Data for review:

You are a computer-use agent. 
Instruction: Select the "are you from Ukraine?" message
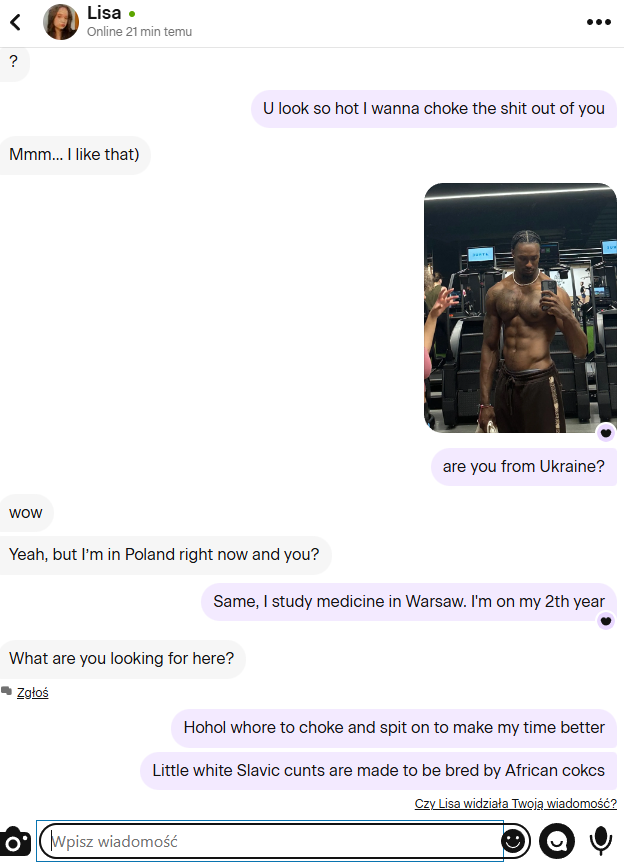click(x=523, y=467)
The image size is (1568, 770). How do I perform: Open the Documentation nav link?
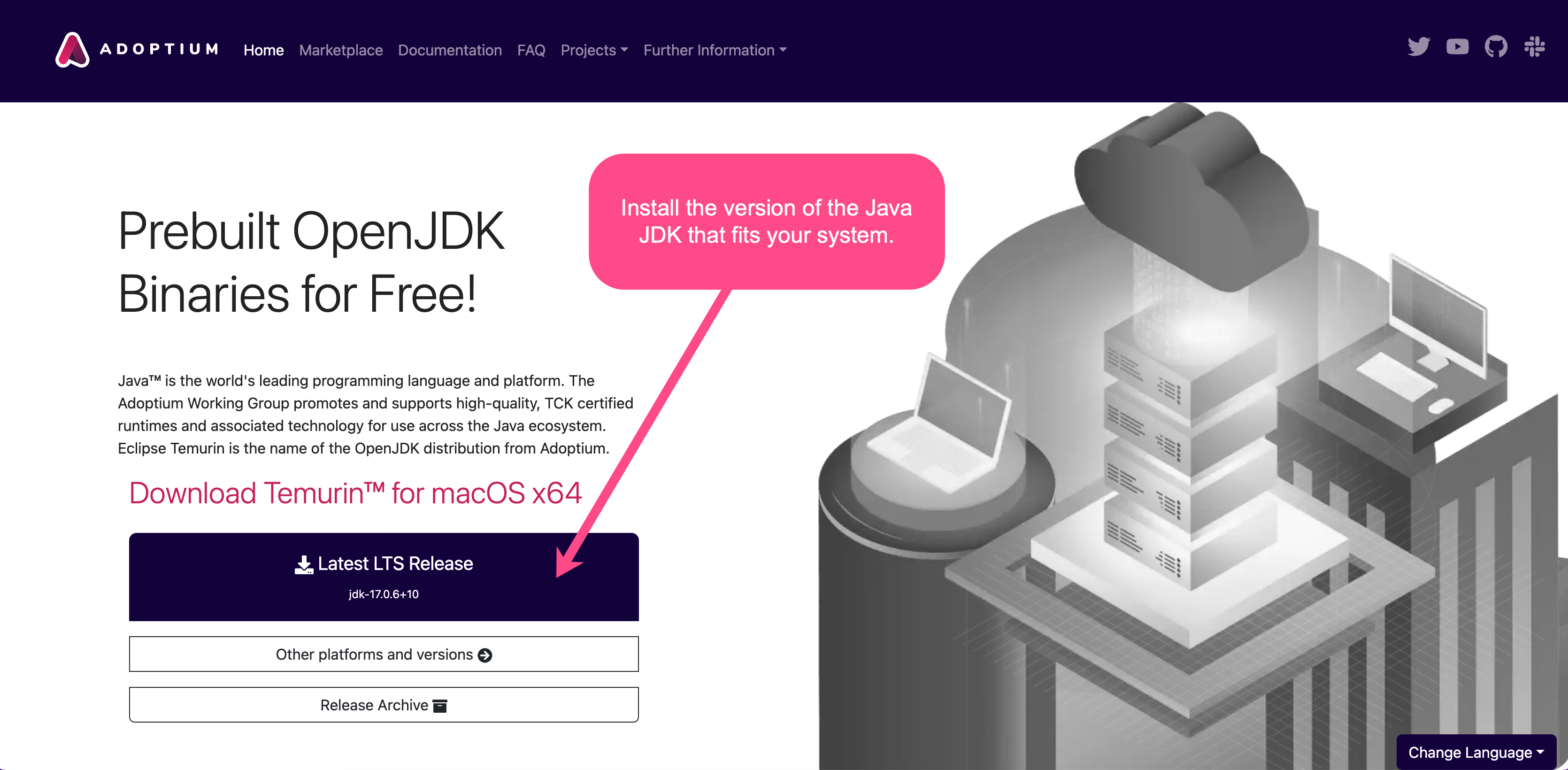pos(450,50)
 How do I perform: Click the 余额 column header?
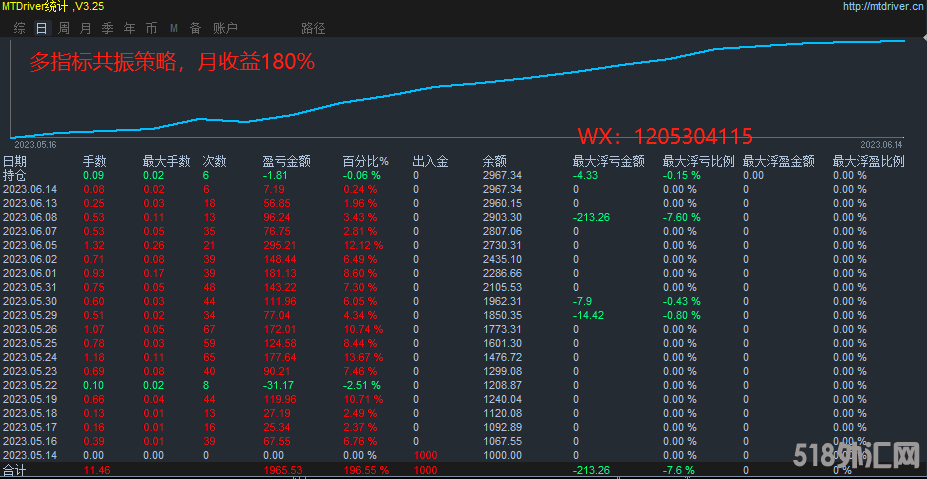pyautogui.click(x=494, y=161)
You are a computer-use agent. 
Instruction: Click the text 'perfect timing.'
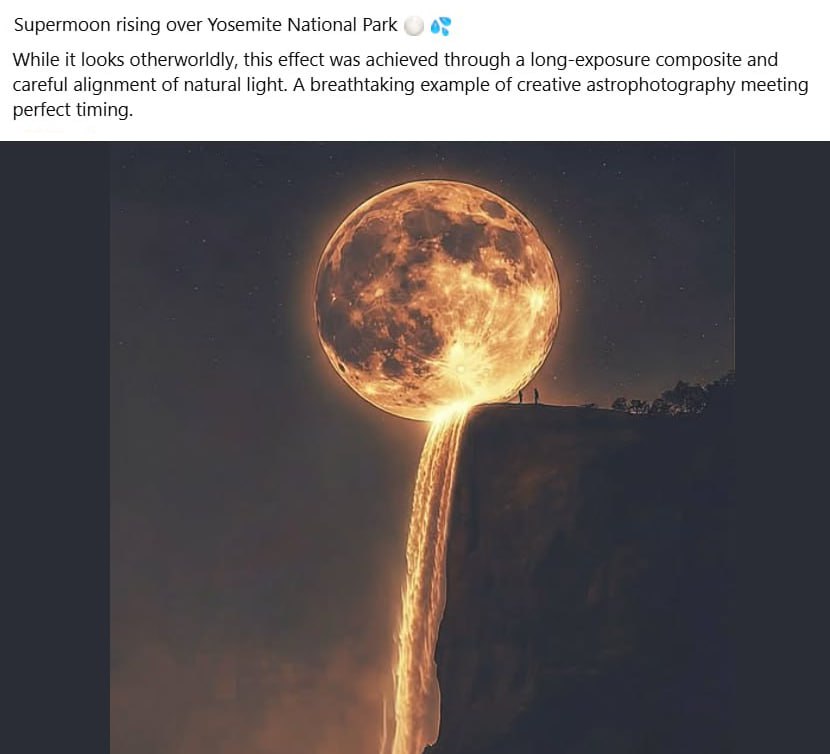click(x=72, y=110)
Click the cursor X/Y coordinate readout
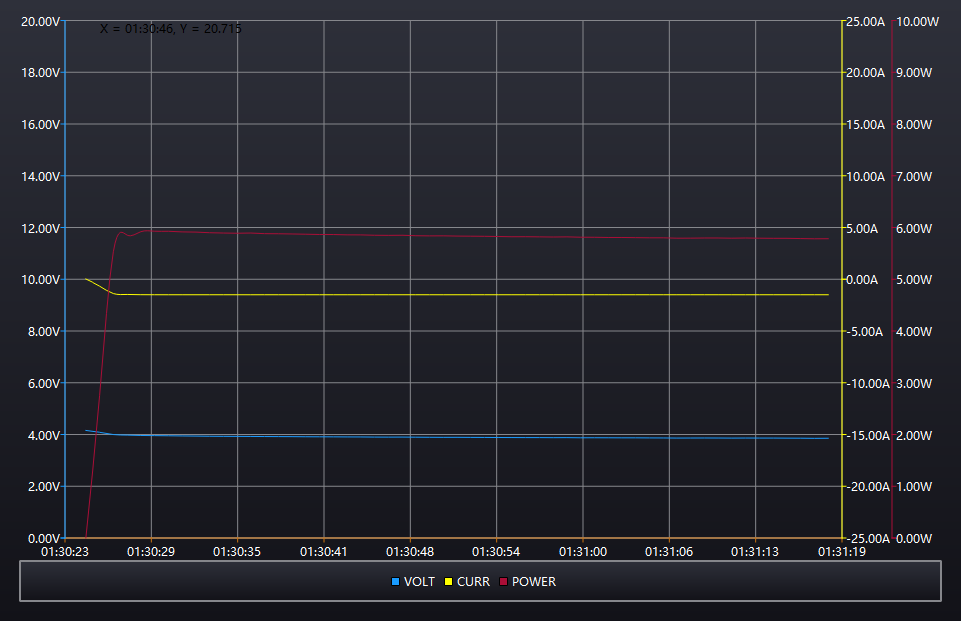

What to work on:
Could you repeat all of the material exactly? Pictures should not be copied.

Output for this task:
You are a computer-use agent. 
Instruction: Select the "are you from Ukraine?" message
click(x=523, y=467)
The image size is (1568, 770). How do I perform: Open the Documentation nav link?
pos(450,50)
 How do I perform: Click the 余额 column header?
pyautogui.click(x=494, y=161)
You are a computer-use agent. 
Instruction: Click the text 'perfect timing.'
click(x=72, y=110)
Click the cursor X/Y coordinate readout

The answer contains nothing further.